ASSIGNED TASK: Among the records that follow, find each line holding the word "icon" and copy it.

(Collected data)
########

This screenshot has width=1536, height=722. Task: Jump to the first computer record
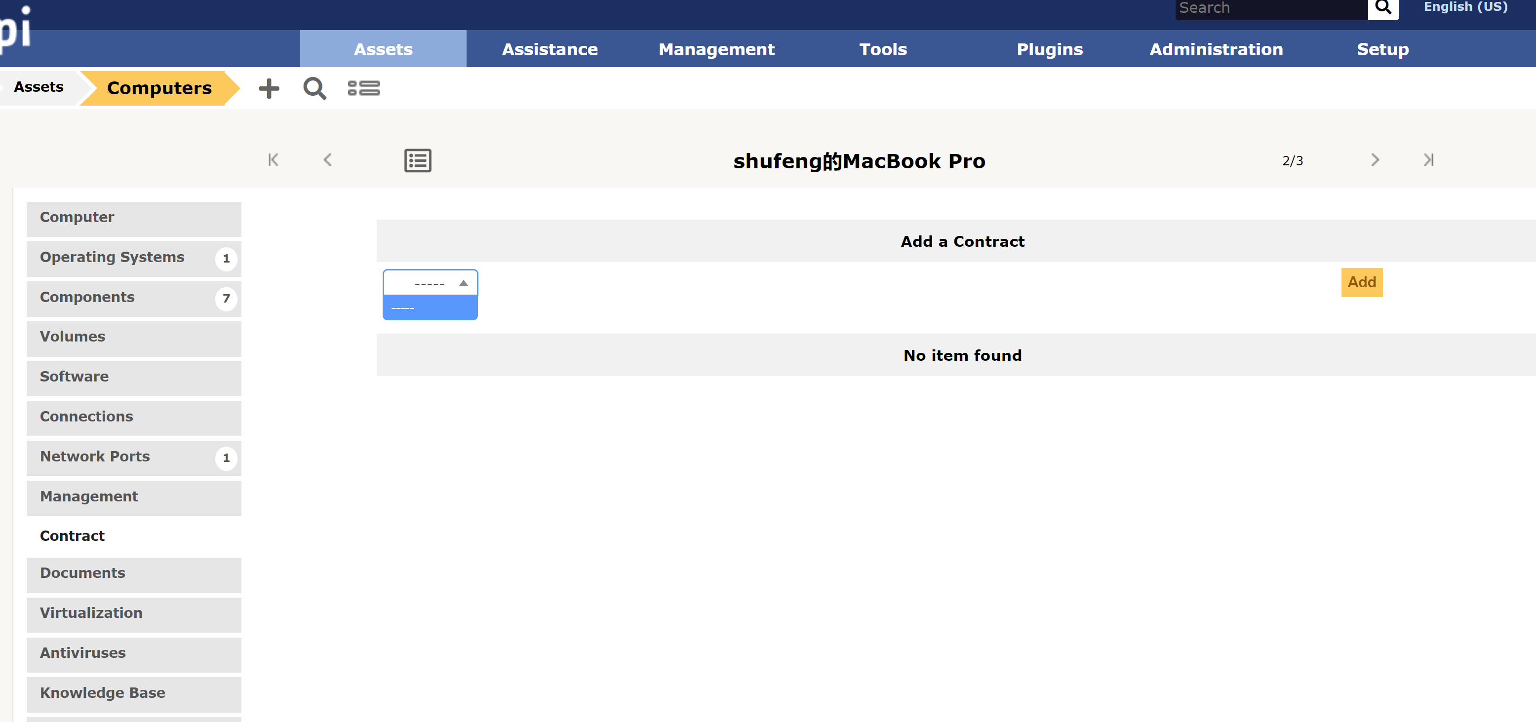pyautogui.click(x=273, y=160)
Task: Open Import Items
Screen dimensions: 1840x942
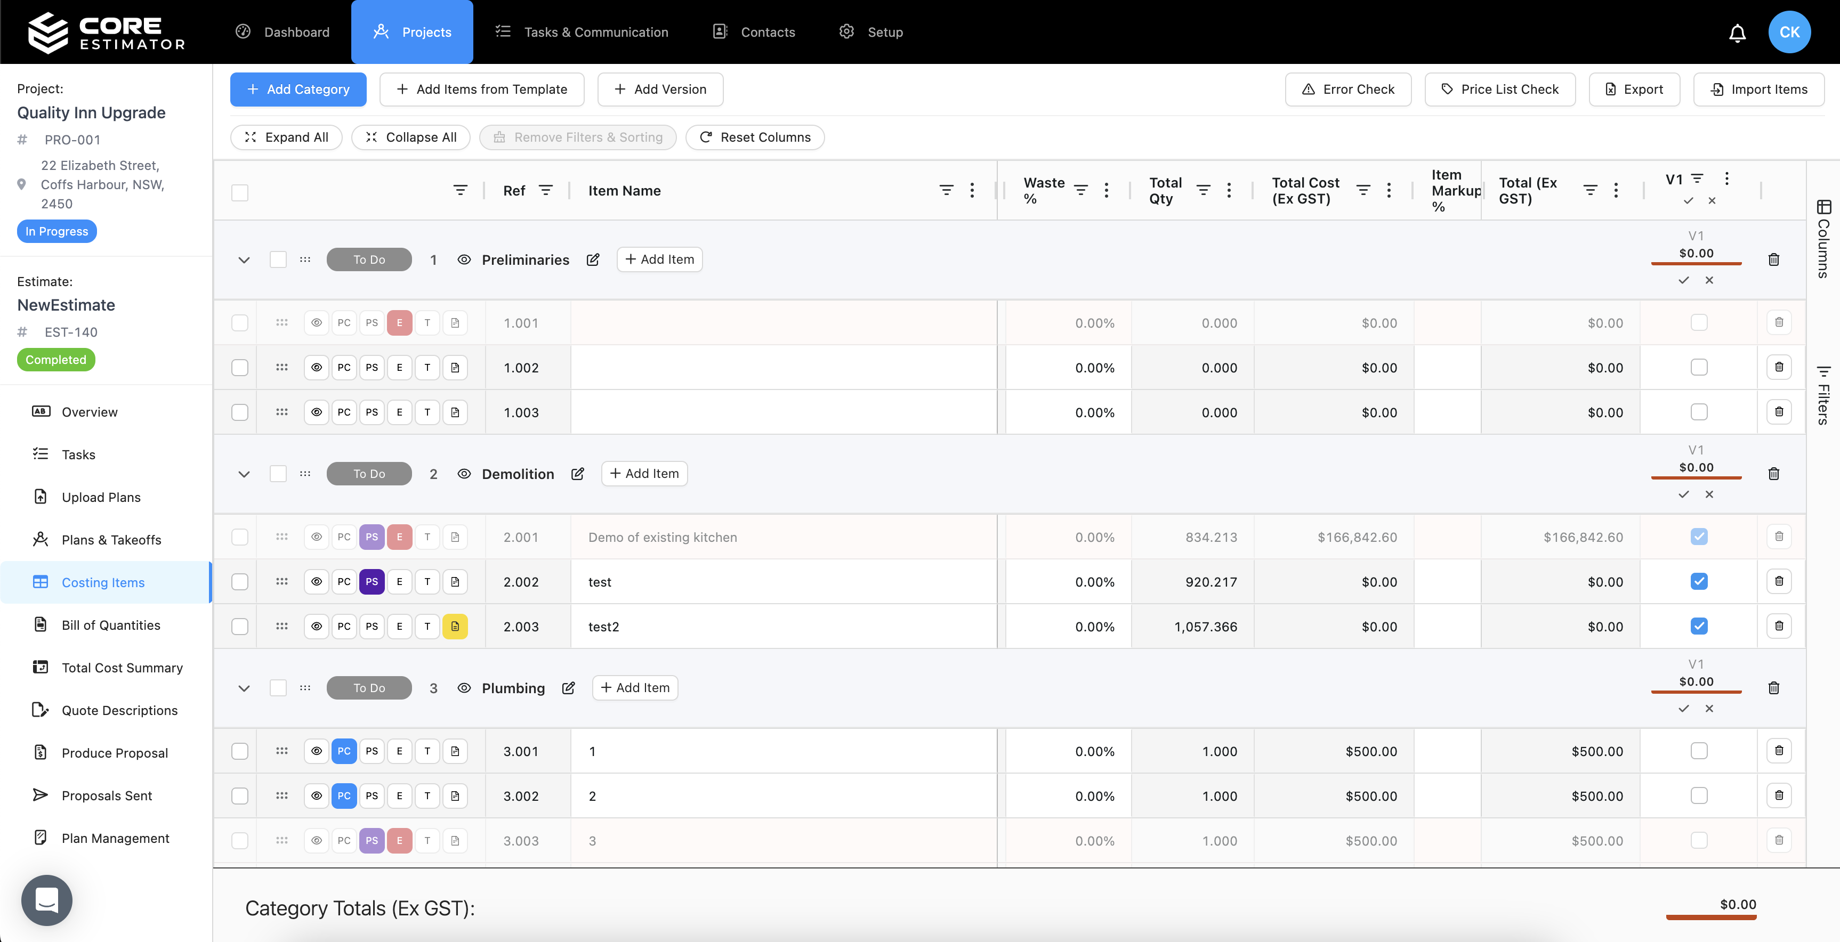Action: coord(1759,89)
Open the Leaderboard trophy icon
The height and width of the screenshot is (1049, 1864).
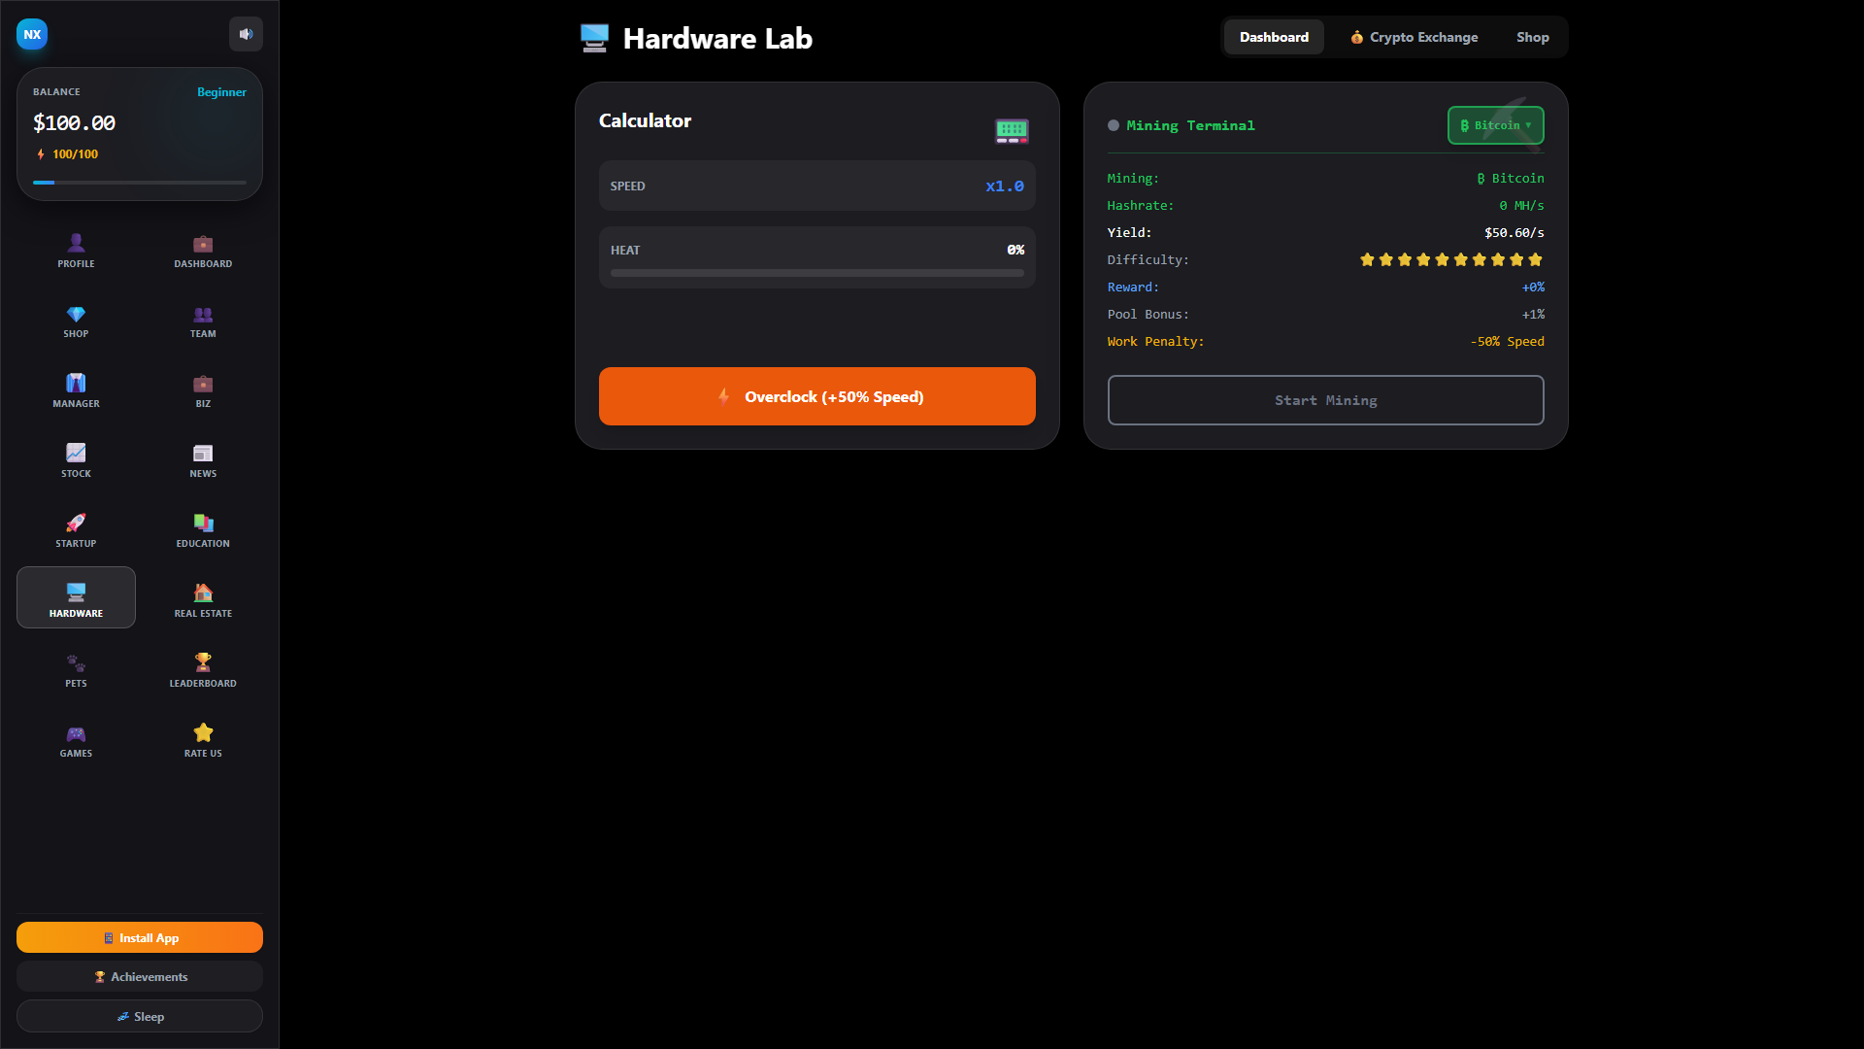tap(202, 667)
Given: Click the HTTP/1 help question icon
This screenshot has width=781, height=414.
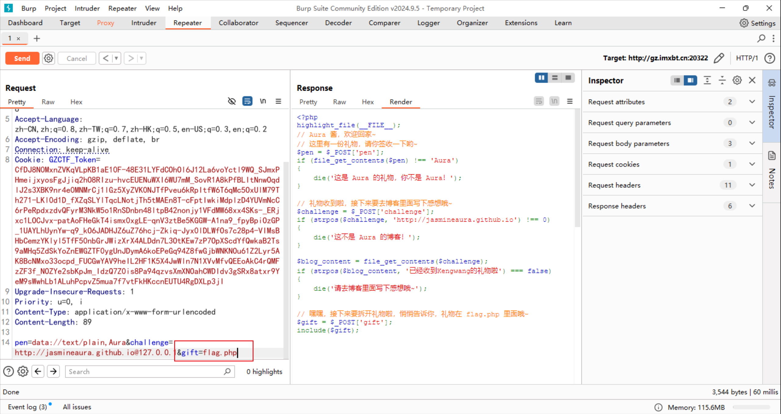Looking at the screenshot, I should click(770, 58).
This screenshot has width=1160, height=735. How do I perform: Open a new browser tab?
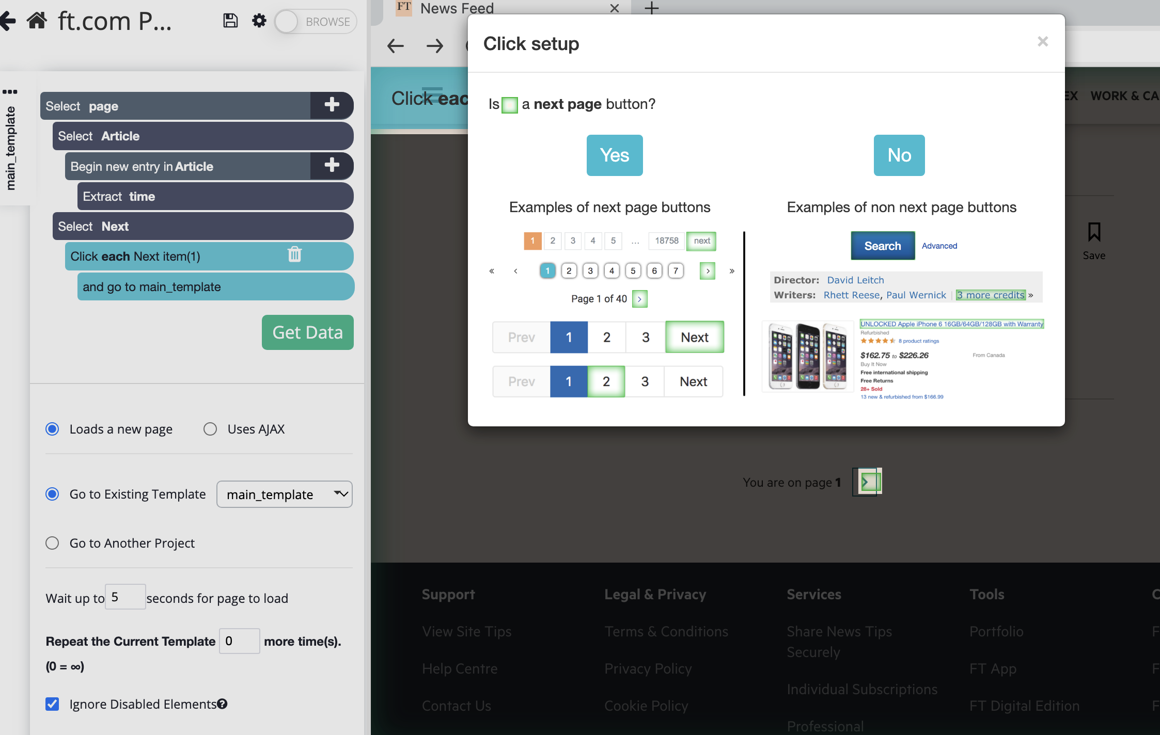(x=652, y=8)
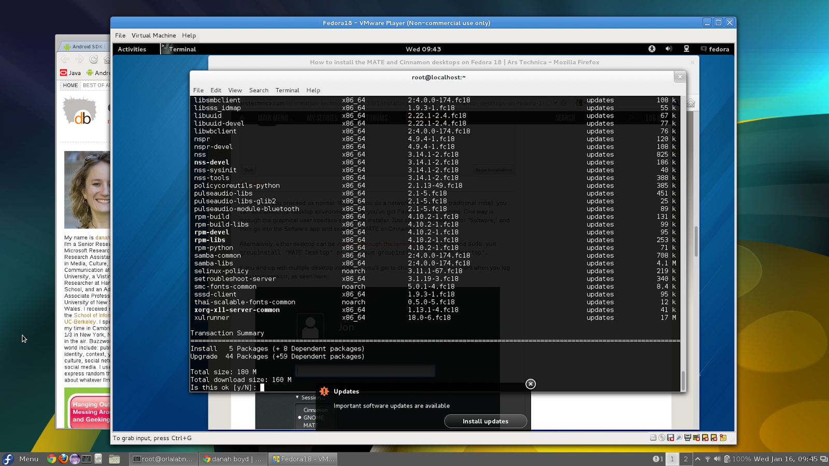Image resolution: width=829 pixels, height=466 pixels.
Task: Open the Search menu in the terminal window
Action: [x=259, y=90]
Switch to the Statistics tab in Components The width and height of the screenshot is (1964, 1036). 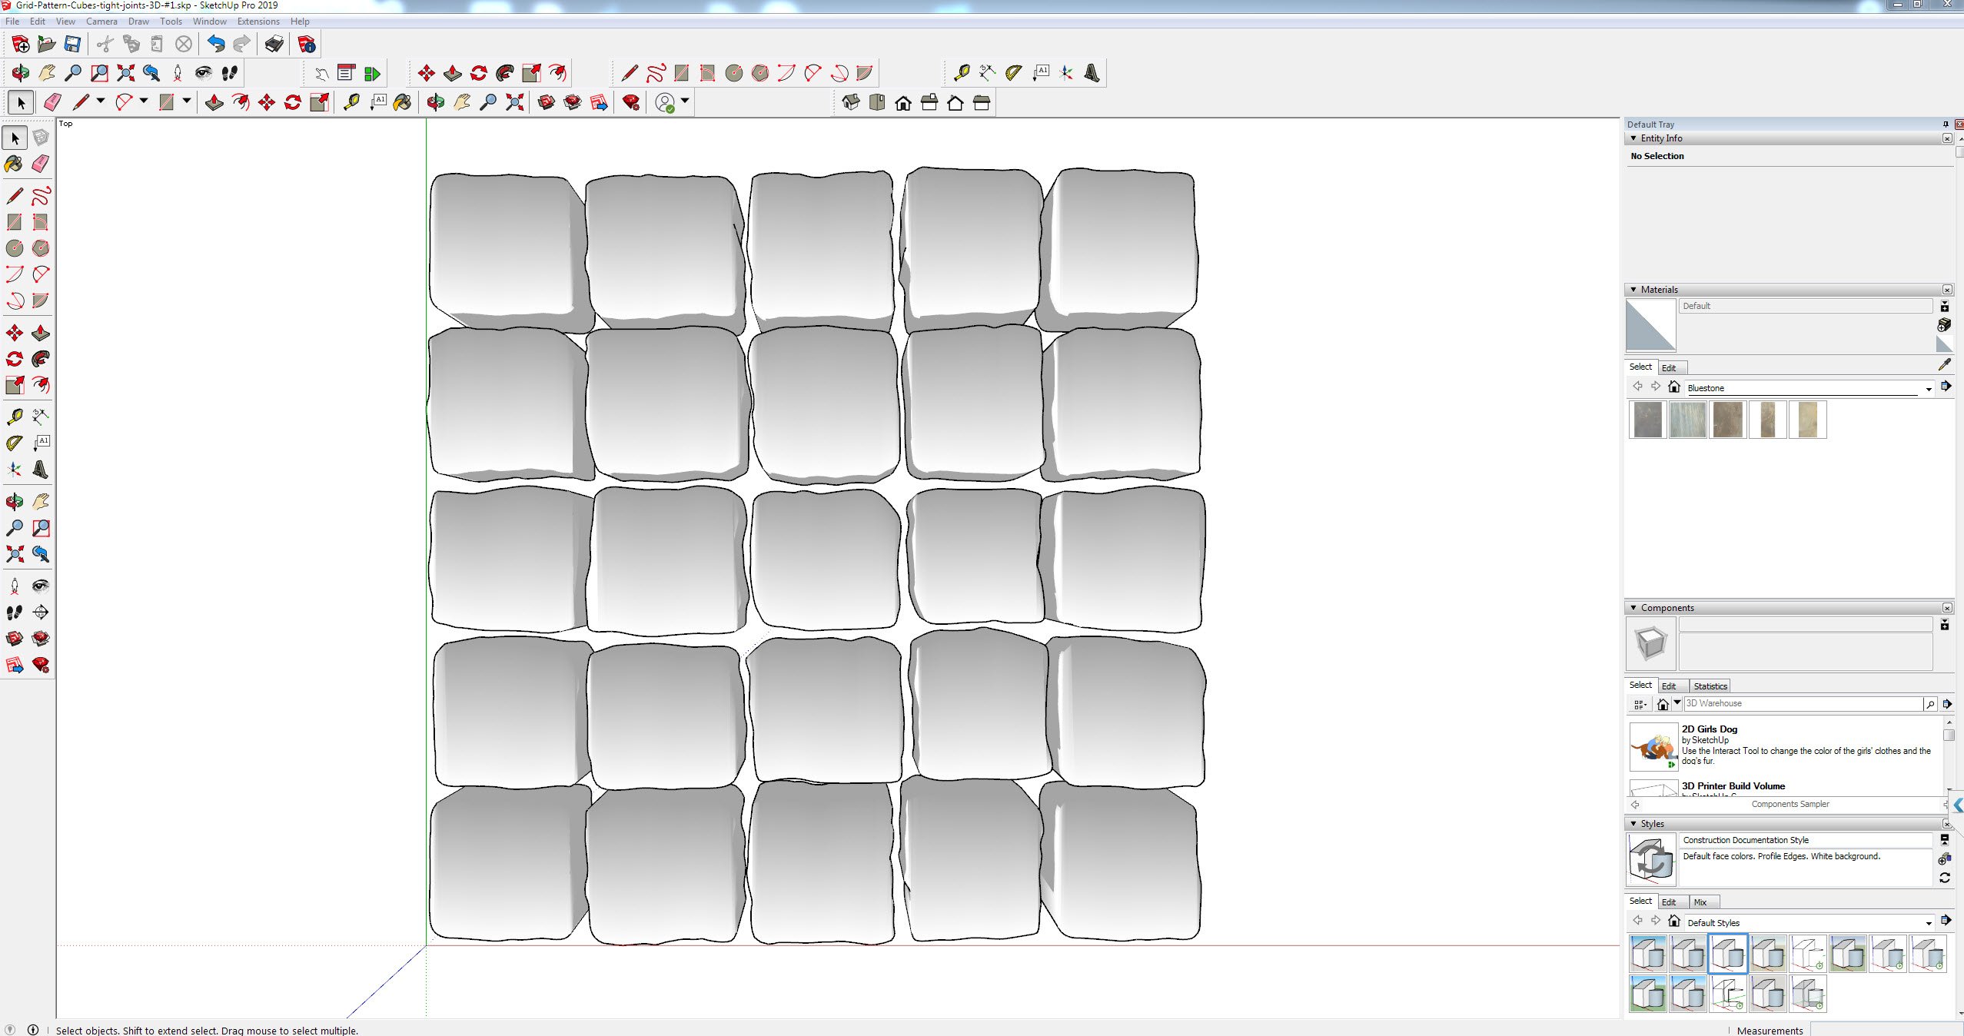[1710, 686]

########

SOLUTION TO THIS TASK:
Open the Leaderboard trophy icon
Given: Click the HTTP/1 help question icon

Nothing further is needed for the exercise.